(Task to complete) Transcribe the records in full, keeping every word exactly as given.

☆ ☆ ☆ ☆

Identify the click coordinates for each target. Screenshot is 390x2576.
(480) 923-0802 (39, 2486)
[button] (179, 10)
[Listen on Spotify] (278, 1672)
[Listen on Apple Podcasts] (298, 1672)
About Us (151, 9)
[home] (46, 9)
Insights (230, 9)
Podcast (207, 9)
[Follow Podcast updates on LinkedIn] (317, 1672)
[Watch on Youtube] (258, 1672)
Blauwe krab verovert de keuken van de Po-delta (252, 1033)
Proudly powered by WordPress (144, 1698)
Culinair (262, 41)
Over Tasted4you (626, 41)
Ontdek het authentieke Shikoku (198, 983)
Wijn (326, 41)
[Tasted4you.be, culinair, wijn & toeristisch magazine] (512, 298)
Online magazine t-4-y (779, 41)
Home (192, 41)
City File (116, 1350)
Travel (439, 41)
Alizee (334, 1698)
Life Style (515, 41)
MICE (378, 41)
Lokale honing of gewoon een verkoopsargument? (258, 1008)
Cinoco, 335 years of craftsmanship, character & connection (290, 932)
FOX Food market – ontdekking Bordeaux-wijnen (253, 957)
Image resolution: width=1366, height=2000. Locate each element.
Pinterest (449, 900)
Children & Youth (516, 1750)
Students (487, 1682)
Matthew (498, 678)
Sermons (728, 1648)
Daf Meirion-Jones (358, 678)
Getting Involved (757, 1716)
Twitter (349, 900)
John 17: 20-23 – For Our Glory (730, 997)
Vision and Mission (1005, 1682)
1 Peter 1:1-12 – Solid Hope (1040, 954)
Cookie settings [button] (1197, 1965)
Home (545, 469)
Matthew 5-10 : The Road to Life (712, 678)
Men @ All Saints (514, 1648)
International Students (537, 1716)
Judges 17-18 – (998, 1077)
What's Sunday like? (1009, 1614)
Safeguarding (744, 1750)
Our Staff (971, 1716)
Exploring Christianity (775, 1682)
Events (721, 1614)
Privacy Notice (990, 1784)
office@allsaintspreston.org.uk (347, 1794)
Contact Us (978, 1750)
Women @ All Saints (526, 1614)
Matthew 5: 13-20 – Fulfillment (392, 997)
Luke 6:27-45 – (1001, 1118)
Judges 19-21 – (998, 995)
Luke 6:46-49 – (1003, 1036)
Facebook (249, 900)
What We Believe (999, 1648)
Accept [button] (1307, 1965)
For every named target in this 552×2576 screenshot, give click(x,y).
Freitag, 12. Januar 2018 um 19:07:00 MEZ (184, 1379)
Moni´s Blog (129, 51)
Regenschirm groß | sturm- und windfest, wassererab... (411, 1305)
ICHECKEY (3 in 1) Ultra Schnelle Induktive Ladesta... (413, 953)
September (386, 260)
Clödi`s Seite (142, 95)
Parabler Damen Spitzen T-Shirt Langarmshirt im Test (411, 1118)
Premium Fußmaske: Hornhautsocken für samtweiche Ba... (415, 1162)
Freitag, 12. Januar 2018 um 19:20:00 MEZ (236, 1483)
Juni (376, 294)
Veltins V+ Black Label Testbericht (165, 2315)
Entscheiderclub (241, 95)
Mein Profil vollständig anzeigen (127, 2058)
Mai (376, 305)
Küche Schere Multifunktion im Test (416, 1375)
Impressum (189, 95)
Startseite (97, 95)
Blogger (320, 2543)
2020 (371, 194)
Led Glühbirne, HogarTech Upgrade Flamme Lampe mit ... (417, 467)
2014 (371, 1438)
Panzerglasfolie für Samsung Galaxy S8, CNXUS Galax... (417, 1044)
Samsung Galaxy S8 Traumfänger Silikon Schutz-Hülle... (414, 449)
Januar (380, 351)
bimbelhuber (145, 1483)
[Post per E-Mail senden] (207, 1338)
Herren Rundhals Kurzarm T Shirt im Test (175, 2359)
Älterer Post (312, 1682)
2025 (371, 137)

☆ ☆ ☆ ☆

(Solution below)
Identify the click coordinates for each target. Screenshot is 390x2576.
(480) 923-0802 (39, 2486)
[button] (179, 10)
[Listen on Spotify] (278, 1672)
[Listen on Apple Podcasts] (298, 1672)
About Us (151, 9)
[home] (46, 9)
Insights (230, 9)
Podcast (207, 9)
[Follow Podcast updates on LinkedIn] (317, 1672)
[Watch on Youtube] (258, 1672)
Blauwe krab verovert de keuken van de Po-delta (252, 1033)
Proudly powered by WordPress (144, 1698)
Culinair (262, 41)
Over Tasted4you (626, 41)
Ontdek het authentieke Shikoku (198, 983)
Wijn (326, 41)
[Tasted4you.be, culinair, wijn & toeristisch magazine] (512, 298)
Online magazine t-4-y (779, 41)
Home (192, 41)
City File (116, 1350)
Travel (439, 41)
Alizee (334, 1698)
Life Style (515, 41)
MICE (378, 41)
Lokale honing of gewoon een verkoopsargument? (258, 1008)
Cinoco, 335 years of craftsmanship, character & connection (290, 932)
FOX Food market – ontdekking Bordeaux-wijnen (253, 957)
Image resolution: width=1366, height=2000. Locate each element.
Pinterest (449, 900)
Children & Youth (516, 1750)
Students (487, 1682)
Matthew (498, 678)
Sermons (728, 1648)
Daf Meirion-Jones (358, 678)
Getting Involved (757, 1716)
Twitter (349, 900)
John 17: 20-23 – For Our Glory (730, 997)
Vision and Mission (1005, 1682)
1 Peter 1:1-12 – Solid Hope (1040, 954)
Cookie settings [button] (1197, 1965)
Home (545, 469)
Matthew 5-10 : The Road to Life (712, 678)
Men @ All Saints (514, 1648)
International Students (537, 1716)
Judges 17-18 – (998, 1077)
What's Sunday like? (1009, 1614)
Safeguarding (744, 1750)
Our Staff (971, 1716)
Exploring Christianity (775, 1682)
Events (721, 1614)
Privacy Notice (990, 1784)
office@allsaintspreston.org.uk (347, 1794)
Contact Us (978, 1750)
Women @ All Saints (526, 1614)
Matthew 5: 13-20 – Fulfillment (392, 997)
Luke 6:27-45 – (1001, 1118)
Judges 19-21 – (998, 995)
Luke 6:46-49 – (1003, 1036)
Facebook (249, 900)
What We Believe (999, 1648)
Accept [button] (1307, 1965)
For every named target in this 552×2576 screenshot, give click(x,y).
Freitag, 12. Januar 2018 um 19:07:00 MEZ (184, 1379)
Moni´s Blog (129, 51)
Regenschirm groß | sturm- und windfest, wassererab... (411, 1305)
ICHECKEY (3 in 1) Ultra Schnelle Induktive Ladesta... (413, 953)
September (386, 260)
Clödi`s Seite (142, 95)
Parabler Damen Spitzen T-Shirt Langarmshirt im Test (411, 1118)
Premium Fußmaske: Hornhautsocken für samtweiche Ba... (415, 1162)
Freitag, 12. Januar 2018 um 19:20:00 MEZ (236, 1483)
Juni (376, 294)
Veltins V+ Black Label Testbericht (165, 2315)
Entscheiderclub (241, 95)
Mein Profil vollständig anzeigen (127, 2058)
Mai (376, 305)
Küche Schere Multifunktion im Test (416, 1375)
Impressum (189, 95)
Startseite (97, 95)
Blogger (320, 2543)
2020 (371, 194)
Led Glühbirne, HogarTech Upgrade Flamme Lampe mit ... (417, 467)
2014 (371, 1438)
Panzerglasfolie für Samsung Galaxy S8, CNXUS Galax... (417, 1044)
Samsung Galaxy S8 Traumfänger Silikon Schutz-Hülle... (414, 449)
Januar (380, 351)
bimbelhuber (145, 1483)
[Post per E-Mail senden] (207, 1338)
Herren Rundhals Kurzarm T Shirt im Test (175, 2359)
Älterer Post (312, 1682)
2025 (371, 137)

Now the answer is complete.